Bedrijven worden steeds meer verantwoordelijk gehouden voor wat er gebeurt in hun hele keten. Het nemen van deze verantwoordelijkheid is niet altijd even makkelijk. Zorgen dat leveranciers daadwerkelijk de standaarden volgen is een grote uitdaging. Samenwerking lijkt daarin een uitkomst te kunnen bieden. Financiële samenwerking (ketenfinanciering) is daarin een veelbelovende vorm van samenwerking, maar via welke mechanismes deze samenwerking daadwerkelijk leidt tot verduurzaming is nog onduidelijk. In dit project worden, samen met Annona, een duurzaam investeringsfonds, en de SCF Community, de kennisleider op het gebied van ketenfinanciering, deze mechanismes blootgelegd en een model ontwikkeld.

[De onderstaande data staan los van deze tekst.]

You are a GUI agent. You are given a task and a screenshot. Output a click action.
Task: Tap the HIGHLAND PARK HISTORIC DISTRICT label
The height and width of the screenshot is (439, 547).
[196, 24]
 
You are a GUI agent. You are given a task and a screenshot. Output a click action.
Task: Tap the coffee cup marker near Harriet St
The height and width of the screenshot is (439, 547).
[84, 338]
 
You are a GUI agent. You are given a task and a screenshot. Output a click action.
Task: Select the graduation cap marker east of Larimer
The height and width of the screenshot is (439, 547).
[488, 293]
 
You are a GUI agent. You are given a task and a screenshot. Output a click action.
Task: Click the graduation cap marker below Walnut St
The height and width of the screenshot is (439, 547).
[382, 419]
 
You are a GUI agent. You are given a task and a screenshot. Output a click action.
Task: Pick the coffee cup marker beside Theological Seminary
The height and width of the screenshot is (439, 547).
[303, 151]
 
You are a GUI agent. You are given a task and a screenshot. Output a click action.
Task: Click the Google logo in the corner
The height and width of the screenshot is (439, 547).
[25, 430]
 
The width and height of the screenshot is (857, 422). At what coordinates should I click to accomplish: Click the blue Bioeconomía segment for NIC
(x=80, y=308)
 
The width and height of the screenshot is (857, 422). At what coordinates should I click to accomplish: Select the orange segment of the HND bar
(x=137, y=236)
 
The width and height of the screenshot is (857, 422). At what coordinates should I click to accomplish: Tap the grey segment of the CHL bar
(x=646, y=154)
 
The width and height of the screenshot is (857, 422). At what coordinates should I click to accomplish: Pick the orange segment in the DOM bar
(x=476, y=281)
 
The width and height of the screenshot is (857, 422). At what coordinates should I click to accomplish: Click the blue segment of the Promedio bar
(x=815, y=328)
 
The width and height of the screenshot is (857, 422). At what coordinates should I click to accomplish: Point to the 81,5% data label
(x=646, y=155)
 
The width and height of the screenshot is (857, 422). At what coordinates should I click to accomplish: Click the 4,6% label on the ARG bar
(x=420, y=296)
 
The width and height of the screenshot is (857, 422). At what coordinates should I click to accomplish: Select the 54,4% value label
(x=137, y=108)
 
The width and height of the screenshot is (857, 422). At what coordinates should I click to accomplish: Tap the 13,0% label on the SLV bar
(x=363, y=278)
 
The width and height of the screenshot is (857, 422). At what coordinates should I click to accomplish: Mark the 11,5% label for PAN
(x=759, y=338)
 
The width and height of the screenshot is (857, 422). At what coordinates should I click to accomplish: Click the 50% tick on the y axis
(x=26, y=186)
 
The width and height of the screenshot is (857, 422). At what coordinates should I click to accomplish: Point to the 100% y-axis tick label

Deze casus, op basis van een koffiehandelaar met leveranciers in verschillende landen in Zuid-Amerika, zal de eerste zijn in een reeks als onderdeel van een PhD onderzoek. Dit zal niet alleen academisch tot nieuwe inzichten leiden, maar zal de praktijk verder helpen om te bepalen hoe zij het beste de stap naar verduurzaming kunnen maken.